__WHAT YOU NEED TO DO__: Output, exactly as written, the lines of the data below from the one containing "Open price chevron for 07:49 journey" to the end.

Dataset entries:
****************

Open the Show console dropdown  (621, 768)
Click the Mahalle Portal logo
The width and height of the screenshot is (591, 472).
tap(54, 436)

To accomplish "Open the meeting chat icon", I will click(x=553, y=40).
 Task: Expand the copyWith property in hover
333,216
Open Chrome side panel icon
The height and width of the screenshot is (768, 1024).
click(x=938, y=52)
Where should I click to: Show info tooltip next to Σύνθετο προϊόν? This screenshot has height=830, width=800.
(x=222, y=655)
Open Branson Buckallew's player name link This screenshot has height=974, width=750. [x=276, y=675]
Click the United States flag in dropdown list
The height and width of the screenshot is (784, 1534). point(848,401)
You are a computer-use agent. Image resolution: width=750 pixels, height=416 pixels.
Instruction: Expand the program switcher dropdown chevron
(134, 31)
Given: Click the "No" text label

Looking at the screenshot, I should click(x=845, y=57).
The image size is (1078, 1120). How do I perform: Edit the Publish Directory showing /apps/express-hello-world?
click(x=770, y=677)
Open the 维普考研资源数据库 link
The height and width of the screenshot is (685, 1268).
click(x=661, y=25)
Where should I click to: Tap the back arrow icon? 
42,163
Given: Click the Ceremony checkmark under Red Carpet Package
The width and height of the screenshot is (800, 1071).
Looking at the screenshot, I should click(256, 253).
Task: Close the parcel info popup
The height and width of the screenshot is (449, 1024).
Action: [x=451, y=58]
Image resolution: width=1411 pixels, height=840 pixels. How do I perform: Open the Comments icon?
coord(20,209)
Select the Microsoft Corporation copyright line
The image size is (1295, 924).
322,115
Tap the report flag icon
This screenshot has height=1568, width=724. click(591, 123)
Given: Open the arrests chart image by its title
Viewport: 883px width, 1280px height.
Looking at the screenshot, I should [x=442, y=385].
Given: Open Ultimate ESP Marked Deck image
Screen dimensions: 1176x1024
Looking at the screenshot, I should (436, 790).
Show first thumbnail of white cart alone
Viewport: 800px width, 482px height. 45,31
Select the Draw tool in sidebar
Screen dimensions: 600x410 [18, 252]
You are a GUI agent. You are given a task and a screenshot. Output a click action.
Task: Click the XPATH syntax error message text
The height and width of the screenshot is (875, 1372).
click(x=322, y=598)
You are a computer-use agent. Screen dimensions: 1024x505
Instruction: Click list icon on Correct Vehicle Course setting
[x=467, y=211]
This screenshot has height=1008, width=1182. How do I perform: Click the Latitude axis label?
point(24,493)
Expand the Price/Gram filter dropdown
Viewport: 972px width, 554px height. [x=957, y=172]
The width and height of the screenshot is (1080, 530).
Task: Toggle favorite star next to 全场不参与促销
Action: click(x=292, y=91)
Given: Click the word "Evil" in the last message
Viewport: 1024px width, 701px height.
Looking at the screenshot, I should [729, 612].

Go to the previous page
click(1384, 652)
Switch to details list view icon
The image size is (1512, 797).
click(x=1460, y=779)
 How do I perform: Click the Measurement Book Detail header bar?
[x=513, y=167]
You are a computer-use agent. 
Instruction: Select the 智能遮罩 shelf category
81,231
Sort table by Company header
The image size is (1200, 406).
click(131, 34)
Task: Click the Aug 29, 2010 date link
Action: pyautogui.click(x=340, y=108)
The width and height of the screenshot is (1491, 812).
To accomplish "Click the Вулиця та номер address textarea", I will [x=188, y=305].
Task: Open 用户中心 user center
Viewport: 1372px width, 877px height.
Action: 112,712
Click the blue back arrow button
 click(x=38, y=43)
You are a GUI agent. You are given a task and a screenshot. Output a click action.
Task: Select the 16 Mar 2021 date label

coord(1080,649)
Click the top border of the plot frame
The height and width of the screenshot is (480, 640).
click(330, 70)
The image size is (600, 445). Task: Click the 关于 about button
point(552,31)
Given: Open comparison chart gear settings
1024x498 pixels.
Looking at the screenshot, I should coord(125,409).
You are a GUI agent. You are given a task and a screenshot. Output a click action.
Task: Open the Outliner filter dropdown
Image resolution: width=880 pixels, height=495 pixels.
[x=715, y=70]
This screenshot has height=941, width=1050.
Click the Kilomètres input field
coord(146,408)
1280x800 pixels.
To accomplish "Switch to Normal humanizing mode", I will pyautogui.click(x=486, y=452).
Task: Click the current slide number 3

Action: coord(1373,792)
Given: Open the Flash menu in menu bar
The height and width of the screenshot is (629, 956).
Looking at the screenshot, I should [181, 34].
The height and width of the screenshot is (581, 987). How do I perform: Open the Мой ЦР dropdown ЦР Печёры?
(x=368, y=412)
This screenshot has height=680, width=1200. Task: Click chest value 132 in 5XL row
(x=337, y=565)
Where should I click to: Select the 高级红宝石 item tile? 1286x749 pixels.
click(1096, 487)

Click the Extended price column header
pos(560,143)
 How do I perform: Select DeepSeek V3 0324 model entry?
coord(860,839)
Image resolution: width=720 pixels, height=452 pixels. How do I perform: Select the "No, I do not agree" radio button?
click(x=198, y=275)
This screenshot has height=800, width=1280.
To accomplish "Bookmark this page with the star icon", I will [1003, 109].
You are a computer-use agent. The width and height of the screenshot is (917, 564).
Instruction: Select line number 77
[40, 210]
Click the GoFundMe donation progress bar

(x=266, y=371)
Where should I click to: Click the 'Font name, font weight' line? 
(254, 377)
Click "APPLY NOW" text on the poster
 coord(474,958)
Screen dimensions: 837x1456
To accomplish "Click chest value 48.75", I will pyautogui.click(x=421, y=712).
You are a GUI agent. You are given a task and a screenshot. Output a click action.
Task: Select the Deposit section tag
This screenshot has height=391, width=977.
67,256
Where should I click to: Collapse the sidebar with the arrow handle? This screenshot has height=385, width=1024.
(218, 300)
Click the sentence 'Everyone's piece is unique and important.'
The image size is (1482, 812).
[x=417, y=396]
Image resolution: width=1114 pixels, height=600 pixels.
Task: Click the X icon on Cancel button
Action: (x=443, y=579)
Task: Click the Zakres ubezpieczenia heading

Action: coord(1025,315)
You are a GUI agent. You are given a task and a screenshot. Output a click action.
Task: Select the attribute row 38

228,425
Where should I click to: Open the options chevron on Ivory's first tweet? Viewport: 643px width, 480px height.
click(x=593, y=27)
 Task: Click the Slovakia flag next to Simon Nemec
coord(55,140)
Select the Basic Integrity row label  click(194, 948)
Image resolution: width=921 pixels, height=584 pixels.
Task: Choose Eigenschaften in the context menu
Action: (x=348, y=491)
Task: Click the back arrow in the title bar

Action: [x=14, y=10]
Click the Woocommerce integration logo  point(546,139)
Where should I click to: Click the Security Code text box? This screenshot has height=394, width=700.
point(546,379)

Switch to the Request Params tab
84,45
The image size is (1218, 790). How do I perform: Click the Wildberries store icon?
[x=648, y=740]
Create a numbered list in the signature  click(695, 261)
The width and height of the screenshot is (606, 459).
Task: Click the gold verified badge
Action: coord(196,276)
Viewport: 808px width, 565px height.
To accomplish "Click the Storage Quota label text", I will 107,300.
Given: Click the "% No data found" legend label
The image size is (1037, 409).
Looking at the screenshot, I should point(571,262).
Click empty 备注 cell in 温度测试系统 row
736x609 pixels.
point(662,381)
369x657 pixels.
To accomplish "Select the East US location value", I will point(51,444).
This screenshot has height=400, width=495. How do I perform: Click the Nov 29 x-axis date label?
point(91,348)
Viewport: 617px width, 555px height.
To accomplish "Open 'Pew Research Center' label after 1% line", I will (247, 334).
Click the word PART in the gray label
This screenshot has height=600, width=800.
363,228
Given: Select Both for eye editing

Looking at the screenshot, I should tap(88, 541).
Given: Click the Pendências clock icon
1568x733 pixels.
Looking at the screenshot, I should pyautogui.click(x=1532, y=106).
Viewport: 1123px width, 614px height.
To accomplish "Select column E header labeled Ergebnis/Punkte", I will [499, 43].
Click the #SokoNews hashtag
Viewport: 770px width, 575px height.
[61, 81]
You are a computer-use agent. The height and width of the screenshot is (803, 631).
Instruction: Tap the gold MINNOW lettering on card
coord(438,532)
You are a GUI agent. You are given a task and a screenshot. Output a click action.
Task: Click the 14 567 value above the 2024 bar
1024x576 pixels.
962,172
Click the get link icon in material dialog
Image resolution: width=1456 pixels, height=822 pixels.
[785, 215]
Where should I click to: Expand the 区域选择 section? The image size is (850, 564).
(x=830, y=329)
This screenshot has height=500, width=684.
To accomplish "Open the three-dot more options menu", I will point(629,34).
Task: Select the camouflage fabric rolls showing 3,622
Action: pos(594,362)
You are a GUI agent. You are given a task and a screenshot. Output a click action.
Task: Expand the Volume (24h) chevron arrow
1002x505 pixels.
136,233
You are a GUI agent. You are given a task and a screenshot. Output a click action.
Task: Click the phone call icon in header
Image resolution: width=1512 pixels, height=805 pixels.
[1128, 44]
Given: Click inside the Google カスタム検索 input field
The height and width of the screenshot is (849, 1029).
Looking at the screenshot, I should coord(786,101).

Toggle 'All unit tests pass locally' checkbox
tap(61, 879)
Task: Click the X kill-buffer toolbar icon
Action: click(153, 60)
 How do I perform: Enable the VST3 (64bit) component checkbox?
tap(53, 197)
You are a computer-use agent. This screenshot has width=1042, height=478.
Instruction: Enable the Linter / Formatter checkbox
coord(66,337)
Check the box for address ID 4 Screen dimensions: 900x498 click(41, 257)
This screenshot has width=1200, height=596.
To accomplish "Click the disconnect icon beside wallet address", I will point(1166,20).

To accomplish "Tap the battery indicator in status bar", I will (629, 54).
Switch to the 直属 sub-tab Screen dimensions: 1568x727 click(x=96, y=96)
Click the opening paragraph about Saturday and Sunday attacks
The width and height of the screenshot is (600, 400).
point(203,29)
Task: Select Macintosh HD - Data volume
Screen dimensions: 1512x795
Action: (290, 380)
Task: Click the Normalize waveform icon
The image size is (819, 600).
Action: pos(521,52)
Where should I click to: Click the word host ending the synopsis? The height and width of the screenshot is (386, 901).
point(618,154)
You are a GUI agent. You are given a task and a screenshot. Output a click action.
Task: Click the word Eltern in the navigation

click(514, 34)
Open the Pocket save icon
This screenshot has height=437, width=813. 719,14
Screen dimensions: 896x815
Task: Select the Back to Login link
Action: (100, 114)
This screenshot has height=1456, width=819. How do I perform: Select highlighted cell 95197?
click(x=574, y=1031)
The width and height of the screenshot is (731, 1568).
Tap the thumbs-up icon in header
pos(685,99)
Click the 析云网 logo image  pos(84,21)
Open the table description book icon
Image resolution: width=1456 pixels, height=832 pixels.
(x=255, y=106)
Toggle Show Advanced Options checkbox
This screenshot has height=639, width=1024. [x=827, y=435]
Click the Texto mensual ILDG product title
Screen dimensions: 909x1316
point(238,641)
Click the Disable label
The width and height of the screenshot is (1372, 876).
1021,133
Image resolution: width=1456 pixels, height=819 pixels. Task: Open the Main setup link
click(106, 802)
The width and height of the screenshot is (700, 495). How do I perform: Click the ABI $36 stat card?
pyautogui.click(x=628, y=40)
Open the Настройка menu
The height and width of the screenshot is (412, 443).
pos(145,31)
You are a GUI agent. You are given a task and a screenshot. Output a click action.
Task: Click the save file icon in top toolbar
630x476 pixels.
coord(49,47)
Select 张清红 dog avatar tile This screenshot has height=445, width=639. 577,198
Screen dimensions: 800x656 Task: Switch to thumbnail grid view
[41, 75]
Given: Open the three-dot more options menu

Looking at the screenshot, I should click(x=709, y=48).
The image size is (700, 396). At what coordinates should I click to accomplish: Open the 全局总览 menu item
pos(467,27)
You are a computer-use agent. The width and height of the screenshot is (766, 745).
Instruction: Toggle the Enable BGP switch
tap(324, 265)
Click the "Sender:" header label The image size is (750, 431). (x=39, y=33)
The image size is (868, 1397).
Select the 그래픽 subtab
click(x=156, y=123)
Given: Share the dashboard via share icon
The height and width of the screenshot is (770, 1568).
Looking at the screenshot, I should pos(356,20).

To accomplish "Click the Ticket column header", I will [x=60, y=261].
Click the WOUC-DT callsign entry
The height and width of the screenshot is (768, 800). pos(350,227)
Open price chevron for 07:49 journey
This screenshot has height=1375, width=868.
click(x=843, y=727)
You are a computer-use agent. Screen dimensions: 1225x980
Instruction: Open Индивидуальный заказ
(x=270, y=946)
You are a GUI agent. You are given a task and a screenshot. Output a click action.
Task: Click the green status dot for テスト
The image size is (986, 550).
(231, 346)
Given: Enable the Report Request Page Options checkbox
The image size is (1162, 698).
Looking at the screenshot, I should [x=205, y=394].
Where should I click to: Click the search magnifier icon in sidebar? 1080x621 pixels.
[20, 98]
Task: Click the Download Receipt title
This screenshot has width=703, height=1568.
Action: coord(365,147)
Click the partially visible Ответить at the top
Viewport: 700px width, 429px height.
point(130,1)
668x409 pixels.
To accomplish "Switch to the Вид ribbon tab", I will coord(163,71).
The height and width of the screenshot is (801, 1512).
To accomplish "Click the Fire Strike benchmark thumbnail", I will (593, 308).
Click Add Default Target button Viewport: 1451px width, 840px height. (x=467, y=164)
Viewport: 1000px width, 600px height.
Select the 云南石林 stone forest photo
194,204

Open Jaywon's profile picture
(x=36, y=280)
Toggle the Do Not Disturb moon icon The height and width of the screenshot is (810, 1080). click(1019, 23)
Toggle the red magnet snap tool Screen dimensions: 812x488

****************

__RESPONSE TO THIS TASK__:
Open price chevron for 07:49 journey
This screenshot has height=1375, width=868.
click(x=843, y=727)
You are a computer-use agent. Screen dimensions: 1225x980
Instruction: Open Индивидуальный заказ
(x=270, y=946)
You are a GUI agent. You are given a task and a screenshot. Output a click action.
Task: Click the green status dot for テスト
The image size is (986, 550).
(231, 346)
Given: Enable the Report Request Page Options checkbox
The image size is (1162, 698).
Looking at the screenshot, I should [x=205, y=394].
Where should I click to: Click the search magnifier icon in sidebar? 1080x621 pixels.
[20, 98]
Task: Click the Download Receipt title
This screenshot has width=703, height=1568.
Action: coord(365,147)
Click the partially visible Ответить at the top
Viewport: 700px width, 429px height.
point(130,1)
668x409 pixels.
To accomplish "Switch to the Вид ribbon tab", I will coord(163,71).
The height and width of the screenshot is (801, 1512).
To accomplish "Click the Fire Strike benchmark thumbnail", I will (593, 308).
Click Add Default Target button Viewport: 1451px width, 840px height. (x=467, y=164)
Viewport: 1000px width, 600px height.
Select the 云南石林 stone forest photo
194,204

Open Jaywon's profile picture
(x=36, y=280)
Toggle the Do Not Disturb moon icon The height and width of the screenshot is (810, 1080). click(1019, 23)
Toggle the red magnet snap tool Screen dimensions: 812x488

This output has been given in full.